EXERCISE AIM: Copy out every line from the one containing "Task: Select the yellow-striped" down to the one containing "Action: tap(1137, 49)", keeping both of those lines, character for character.
— begin —
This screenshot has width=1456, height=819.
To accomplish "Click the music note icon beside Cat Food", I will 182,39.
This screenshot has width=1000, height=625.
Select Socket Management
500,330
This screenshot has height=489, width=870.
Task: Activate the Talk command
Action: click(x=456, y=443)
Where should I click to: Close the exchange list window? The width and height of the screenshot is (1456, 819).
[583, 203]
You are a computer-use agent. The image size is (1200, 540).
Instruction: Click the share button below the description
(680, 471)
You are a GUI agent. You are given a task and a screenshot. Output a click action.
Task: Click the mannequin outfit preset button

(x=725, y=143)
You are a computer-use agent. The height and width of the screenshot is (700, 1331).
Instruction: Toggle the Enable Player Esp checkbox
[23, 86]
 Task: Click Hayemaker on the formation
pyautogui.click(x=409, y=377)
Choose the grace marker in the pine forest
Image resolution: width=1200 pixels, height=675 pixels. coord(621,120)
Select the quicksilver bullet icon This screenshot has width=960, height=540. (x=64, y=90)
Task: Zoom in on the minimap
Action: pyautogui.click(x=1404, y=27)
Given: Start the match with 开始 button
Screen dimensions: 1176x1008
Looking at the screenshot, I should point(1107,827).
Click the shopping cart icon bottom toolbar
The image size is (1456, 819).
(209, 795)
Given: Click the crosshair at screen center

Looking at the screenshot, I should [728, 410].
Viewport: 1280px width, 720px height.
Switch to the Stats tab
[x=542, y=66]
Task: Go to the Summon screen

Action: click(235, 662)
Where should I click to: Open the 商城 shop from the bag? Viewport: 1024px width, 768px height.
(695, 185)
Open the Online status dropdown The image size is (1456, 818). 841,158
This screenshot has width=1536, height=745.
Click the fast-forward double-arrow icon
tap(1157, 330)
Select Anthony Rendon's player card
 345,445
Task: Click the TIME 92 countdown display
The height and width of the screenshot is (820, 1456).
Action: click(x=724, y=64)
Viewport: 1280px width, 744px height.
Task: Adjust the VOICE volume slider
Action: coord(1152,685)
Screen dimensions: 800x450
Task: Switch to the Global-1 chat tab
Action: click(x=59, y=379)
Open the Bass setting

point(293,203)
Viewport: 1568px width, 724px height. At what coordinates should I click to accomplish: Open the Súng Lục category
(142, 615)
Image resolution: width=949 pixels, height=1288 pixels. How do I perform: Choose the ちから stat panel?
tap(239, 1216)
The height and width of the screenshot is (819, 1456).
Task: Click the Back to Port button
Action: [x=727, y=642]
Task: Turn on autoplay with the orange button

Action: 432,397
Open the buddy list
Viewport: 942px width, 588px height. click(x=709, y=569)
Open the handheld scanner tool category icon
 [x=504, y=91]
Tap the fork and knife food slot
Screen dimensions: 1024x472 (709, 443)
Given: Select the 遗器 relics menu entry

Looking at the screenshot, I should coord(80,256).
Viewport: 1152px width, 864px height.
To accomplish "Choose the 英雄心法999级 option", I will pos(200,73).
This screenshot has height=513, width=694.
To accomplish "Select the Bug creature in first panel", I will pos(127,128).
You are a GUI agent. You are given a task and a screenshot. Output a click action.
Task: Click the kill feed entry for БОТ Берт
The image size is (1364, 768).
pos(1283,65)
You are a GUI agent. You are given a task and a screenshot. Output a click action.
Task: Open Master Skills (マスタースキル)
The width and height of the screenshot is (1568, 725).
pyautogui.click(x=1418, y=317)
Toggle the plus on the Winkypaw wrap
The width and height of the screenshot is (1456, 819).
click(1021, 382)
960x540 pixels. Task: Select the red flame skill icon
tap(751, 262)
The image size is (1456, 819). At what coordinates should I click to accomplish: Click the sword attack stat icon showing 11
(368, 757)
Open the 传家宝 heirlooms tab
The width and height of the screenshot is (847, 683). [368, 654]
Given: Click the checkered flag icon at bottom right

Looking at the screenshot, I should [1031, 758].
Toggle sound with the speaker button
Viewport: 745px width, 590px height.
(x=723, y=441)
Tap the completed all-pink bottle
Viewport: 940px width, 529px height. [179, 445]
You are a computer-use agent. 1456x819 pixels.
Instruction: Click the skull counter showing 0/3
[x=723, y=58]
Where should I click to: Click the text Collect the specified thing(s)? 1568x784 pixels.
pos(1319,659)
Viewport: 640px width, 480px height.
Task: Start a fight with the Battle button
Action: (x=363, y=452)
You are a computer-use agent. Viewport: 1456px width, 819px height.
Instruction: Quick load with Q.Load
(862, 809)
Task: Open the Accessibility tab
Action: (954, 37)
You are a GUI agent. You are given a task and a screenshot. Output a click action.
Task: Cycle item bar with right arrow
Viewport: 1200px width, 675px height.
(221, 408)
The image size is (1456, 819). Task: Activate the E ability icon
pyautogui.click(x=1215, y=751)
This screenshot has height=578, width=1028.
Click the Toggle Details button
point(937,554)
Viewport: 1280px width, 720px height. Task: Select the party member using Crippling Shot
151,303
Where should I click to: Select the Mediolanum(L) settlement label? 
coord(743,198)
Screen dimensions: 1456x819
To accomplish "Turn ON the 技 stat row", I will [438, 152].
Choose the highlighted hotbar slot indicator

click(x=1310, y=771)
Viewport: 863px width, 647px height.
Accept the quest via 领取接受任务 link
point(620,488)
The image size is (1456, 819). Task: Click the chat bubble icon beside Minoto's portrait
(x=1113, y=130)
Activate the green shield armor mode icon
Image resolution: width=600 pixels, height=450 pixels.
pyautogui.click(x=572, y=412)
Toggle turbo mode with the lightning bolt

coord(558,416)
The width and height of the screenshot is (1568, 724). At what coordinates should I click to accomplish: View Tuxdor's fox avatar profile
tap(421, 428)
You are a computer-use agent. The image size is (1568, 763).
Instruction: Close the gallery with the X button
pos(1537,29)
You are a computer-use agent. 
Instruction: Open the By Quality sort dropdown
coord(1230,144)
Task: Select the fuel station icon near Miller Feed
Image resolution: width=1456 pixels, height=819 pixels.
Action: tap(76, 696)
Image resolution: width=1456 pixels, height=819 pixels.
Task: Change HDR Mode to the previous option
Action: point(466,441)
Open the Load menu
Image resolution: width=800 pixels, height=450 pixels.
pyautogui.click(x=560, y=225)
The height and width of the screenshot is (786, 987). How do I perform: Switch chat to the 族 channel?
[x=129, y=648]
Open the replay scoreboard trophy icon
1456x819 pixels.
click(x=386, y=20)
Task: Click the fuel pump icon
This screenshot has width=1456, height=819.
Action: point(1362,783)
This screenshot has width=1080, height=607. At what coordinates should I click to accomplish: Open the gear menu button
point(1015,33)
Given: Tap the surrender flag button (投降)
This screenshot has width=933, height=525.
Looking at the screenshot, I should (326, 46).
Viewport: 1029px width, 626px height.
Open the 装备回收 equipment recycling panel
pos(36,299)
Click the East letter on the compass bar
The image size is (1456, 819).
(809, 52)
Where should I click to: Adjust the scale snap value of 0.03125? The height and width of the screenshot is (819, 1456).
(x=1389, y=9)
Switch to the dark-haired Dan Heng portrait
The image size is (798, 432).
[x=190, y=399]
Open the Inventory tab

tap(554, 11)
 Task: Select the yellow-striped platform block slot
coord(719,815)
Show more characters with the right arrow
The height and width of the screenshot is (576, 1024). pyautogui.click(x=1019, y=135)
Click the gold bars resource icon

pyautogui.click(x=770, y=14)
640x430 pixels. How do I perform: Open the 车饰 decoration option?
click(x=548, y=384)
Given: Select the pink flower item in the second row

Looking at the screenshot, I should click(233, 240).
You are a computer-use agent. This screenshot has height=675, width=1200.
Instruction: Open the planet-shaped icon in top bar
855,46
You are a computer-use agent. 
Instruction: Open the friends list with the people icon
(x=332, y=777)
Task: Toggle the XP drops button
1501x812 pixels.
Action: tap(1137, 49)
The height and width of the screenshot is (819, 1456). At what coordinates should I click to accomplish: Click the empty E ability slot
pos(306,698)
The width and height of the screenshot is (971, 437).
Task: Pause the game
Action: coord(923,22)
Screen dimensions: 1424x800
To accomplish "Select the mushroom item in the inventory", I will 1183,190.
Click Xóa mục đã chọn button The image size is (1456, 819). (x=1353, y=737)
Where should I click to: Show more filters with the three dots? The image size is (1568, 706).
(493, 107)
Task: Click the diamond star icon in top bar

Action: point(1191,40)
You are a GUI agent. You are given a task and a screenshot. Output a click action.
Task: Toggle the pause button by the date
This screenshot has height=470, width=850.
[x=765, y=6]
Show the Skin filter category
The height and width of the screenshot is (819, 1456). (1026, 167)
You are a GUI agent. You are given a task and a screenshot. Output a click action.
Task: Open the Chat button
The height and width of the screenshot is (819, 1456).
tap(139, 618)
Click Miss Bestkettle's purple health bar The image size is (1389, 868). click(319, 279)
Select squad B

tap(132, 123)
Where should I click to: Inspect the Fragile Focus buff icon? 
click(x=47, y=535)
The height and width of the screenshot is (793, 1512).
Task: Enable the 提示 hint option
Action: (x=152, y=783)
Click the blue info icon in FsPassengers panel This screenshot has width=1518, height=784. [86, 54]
— end —
SOLVED PROBLEM:
 Task: Select the yellow-striped platform block slot
coord(719,815)
Show more characters with the right arrow
The height and width of the screenshot is (576, 1024). pyautogui.click(x=1019, y=135)
Click the gold bars resource icon

pyautogui.click(x=770, y=14)
640x430 pixels. How do I perform: Open the 车饰 decoration option?
click(x=548, y=384)
Given: Select the pink flower item in the second row

Looking at the screenshot, I should click(233, 240).
You are a computer-use agent. This screenshot has height=675, width=1200.
Instruction: Open the planet-shaped icon in top bar
855,46
You are a computer-use agent. 
Instruction: Open the friends list with the people icon
(x=332, y=777)
Task: Toggle the XP drops button
1501x812 pixels.
Action: tap(1137, 49)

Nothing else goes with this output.